Diabete e obesità: le patate, anche semplici, contengono alti livelli di carboidrati semplici. Questo può non essere utile per le persone con diabete o obesità quando consumate in eccesso. Come tutti gli alimenti, le patate dovrebbero essere consumate con moderazione e come fonte di carboidrati, similmente al riso o alla pasta, piuttosto che come verdura. Le verdure non amidacee dovrebbero essere consumate insieme alle patate per un apporto equilibrato.

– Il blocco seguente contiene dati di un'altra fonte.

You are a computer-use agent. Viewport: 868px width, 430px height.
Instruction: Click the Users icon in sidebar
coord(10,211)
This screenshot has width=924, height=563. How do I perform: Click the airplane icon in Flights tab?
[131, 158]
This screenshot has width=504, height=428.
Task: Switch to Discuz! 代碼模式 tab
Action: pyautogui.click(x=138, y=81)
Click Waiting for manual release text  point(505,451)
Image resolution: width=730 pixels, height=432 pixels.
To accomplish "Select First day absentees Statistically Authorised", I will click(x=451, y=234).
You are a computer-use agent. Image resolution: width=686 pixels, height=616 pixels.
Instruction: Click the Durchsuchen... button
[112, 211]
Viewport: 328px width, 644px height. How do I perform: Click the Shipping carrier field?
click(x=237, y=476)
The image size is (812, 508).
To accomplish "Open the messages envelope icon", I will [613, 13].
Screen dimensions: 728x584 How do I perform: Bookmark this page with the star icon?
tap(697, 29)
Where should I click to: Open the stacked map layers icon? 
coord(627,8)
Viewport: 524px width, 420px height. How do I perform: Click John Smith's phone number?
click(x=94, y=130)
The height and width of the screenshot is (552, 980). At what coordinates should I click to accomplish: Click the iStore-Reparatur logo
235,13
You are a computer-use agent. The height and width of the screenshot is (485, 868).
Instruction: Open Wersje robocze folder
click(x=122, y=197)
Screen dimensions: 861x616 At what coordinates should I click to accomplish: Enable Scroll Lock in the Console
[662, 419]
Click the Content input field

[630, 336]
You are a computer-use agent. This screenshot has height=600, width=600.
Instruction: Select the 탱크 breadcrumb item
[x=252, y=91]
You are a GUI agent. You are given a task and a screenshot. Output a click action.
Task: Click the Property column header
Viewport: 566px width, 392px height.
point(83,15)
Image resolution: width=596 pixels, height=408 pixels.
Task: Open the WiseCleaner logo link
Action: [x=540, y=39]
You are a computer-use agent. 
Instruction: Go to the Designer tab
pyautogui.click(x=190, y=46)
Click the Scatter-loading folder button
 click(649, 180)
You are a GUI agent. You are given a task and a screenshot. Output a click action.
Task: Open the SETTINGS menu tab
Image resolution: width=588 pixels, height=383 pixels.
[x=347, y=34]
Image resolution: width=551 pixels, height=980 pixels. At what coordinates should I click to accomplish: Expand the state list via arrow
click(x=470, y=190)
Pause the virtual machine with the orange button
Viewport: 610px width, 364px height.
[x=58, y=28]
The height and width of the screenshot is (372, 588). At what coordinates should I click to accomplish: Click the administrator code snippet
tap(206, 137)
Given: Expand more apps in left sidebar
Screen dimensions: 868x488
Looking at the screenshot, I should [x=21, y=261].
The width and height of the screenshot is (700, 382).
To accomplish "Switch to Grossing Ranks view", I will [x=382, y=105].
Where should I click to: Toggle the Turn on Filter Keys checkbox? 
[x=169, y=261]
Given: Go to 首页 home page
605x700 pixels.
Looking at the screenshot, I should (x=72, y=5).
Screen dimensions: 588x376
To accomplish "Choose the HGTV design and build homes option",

I legumi, d’altro canto, hanno dimostrato di ridurre il rischio di diabete.
Beta-bloccanti: questo è un tipo di farmaco comunemente prescritto per le malattie cardiache e può causare un aumento dei livelli di potassio nel sangue. Gli alimenti ad alto contenuto di potassio, come le patate, dovrebbero essere consumati con moderazione durante l’assunzione di beta-bloccanti.
Potassio: alti livelli di potassio nel corpo possono rappresentare un serio rischio per chi ha danni ai reni o reni non completamente funzionanti. I reni danneggiati possono non essere in grado di filtrare l’eccesso di potassio dal sangue, il che può essere fatale.
Fertilizzanti: le patate coltivate in terreni fertilizzati possono contenere alti livelli di contaminazione da metalli pesanti. Chiunque sia preoccupato di questo può coltivare le proprie patate, se hanno un giardino, o acquistare varietà biologiche.
Una dieta sana ed equilibrata, con una varietà di frutta e verdura fresca, può migliorare il benessere e aiutare a prevenire problemi di salute. È meglio optare per una gamma di alimenti piuttosto che concentrarsi su un singolo alimento.
Nuove Scoperte e Ricerca nel 2024
Negli ultimi anni, la ricerca sulle patate ha continuato a rivelare informazioni interessanti. Recenti studi hanno dimostrato che le patate ricche di antiossidanti, come quelle a buccia rossa o viola, possono avere effetti positivi sulla salute cardiovascolare, contribuendo a migliorare i livelli di colesterolo e a ridurre l’infiammazione sistemica.
Inoltre, è emerso che il consumo di patate può essere associato a una migliore salute intestinale grazie al loro contenuto di fibre prebiotiche, che favoriscono la crescita di batteri buoni nel tratto digestivo. Questi risultati sottolineano l’importanza di considerare le patate non solo come un contorno, ma come parte integrante di una dieta equilibrata.
Infine, ricerche recenti hanno suggerito che un consumo moderato di patate può essere parte di un regime alimentare sano per le persone affette da diabete, a condizione che siano preparate in modo salutare e consumate in combinazione con altre fonti di nutrienti.
In conclusione, le patate non devono essere demonizzate nel contesto di una dieta sana. Anzi, possono fornire numerosi benefici per la salute, rendendo la loro inclusione nella dieta quotidiana non solo accettabile, ma raccomandabile.